Records for processing START

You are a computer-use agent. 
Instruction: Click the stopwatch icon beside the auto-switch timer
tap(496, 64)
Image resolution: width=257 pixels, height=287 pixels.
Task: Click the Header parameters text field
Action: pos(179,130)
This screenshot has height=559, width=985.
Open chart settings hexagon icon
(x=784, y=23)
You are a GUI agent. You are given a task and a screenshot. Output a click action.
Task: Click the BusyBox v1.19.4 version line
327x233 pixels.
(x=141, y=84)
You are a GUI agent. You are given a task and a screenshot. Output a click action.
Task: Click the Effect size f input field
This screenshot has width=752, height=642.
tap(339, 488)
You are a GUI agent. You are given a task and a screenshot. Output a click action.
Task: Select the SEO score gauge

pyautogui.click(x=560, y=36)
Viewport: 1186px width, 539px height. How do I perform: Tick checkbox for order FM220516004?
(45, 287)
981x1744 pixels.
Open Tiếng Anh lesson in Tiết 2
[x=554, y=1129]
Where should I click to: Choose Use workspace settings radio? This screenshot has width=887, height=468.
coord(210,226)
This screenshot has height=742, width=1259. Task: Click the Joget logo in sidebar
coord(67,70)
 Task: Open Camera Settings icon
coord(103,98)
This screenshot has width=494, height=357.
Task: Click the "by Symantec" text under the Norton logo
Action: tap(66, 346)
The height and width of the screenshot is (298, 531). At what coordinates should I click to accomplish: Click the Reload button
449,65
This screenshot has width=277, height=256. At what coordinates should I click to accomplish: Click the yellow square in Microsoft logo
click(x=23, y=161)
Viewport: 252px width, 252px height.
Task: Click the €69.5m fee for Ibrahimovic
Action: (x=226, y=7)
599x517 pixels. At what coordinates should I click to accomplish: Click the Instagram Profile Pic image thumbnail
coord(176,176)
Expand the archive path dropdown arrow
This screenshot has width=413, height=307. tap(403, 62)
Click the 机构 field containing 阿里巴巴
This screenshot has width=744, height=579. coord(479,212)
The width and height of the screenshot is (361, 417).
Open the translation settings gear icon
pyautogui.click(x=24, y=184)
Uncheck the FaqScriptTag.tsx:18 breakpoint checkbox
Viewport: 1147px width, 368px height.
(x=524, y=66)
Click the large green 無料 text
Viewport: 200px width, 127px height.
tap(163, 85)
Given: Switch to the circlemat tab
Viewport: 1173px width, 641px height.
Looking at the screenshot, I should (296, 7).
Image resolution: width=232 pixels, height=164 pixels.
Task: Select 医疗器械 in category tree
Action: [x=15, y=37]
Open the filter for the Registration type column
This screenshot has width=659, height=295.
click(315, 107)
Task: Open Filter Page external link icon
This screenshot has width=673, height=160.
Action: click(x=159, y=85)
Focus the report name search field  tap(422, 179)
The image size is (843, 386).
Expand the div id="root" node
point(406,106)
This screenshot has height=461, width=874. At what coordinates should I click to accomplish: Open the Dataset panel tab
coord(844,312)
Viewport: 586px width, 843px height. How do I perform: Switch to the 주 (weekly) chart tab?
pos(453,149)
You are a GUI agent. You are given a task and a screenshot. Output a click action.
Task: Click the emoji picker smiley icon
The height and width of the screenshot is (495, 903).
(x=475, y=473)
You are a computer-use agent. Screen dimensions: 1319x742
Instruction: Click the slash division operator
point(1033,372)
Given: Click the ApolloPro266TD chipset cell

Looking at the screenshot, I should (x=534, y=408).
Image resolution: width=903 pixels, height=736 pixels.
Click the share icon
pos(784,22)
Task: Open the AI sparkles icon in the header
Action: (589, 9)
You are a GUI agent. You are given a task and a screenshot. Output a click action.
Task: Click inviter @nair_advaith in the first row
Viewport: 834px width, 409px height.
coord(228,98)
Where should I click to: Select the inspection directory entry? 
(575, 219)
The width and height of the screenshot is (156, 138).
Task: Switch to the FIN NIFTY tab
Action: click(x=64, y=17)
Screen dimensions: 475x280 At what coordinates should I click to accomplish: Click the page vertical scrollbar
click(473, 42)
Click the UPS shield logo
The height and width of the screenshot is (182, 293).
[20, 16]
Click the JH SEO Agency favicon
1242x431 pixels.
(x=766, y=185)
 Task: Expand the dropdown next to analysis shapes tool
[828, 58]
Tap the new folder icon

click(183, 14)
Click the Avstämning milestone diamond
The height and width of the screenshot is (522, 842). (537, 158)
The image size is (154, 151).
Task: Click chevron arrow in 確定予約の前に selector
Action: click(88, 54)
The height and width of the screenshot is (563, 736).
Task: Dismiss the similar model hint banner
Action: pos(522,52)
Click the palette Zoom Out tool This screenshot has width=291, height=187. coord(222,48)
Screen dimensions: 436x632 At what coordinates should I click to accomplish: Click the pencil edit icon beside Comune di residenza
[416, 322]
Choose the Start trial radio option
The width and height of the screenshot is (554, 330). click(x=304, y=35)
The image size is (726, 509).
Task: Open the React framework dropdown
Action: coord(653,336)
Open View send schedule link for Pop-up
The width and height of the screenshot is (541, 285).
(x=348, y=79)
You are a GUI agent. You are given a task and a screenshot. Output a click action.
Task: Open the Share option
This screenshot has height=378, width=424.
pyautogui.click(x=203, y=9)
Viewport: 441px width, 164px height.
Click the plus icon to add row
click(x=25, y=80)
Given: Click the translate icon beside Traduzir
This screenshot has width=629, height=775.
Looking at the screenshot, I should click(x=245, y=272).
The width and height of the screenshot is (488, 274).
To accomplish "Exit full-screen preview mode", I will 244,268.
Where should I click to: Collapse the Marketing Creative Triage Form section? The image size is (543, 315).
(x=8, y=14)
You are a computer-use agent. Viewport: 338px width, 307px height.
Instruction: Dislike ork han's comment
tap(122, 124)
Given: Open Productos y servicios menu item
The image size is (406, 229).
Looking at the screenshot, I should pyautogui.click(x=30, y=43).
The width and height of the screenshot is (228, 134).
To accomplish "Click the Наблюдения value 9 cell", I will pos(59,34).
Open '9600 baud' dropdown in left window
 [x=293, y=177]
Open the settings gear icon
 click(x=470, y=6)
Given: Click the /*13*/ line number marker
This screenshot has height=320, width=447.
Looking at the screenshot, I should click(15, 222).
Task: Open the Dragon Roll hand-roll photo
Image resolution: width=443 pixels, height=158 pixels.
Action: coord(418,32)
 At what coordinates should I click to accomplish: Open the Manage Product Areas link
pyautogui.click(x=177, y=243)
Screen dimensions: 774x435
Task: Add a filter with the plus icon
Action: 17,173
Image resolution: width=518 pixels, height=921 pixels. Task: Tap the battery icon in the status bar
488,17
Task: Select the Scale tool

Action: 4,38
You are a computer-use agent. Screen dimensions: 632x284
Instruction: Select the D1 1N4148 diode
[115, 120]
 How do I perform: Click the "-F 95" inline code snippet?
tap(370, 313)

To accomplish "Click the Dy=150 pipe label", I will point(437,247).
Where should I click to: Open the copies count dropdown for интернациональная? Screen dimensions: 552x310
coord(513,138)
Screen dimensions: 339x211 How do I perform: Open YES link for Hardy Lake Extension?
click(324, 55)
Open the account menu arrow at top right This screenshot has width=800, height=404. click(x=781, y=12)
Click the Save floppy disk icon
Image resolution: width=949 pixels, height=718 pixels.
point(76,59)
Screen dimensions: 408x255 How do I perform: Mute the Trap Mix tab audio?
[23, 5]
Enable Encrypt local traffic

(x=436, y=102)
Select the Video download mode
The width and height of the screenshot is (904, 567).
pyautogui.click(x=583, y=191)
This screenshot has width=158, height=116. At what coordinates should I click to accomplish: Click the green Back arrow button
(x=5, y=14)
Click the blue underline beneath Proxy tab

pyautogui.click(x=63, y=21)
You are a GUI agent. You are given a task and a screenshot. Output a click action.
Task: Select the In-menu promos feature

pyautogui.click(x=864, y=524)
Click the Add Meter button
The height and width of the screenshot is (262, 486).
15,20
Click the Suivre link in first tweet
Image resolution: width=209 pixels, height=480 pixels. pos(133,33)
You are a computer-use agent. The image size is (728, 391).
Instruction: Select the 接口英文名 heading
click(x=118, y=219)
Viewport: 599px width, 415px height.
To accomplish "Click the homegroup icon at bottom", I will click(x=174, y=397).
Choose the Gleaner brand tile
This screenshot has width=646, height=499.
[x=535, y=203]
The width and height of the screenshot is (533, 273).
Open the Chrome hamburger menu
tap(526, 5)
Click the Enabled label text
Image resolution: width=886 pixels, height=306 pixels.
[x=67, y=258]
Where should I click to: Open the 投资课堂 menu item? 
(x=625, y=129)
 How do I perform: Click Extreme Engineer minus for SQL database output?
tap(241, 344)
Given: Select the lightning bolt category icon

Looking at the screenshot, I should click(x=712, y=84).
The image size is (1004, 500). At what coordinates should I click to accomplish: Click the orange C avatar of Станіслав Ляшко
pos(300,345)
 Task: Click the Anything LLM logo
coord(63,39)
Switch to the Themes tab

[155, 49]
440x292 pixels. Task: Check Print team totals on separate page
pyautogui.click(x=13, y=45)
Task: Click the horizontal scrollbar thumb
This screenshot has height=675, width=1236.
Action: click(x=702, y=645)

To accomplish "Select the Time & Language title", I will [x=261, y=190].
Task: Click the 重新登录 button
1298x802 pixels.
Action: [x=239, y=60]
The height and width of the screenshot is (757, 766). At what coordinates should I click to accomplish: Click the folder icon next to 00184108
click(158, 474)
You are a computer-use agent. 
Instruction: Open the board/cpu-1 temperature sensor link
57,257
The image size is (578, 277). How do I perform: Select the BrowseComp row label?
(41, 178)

Records for processing END

• [The task] Retrieve every line above holding the word "computer".

• [Output for this exercise]
You are a computer-use agent. 
You are a computer-use agent. Screen dimensions: 1319x742
You are a computer-use agent. Viewport: 338px width, 307px height.
You are a computer-use agent. Screen dimensions: 632x284
You are a computer-use agent. The image size is (728, 391).
You are a computer-use agent. 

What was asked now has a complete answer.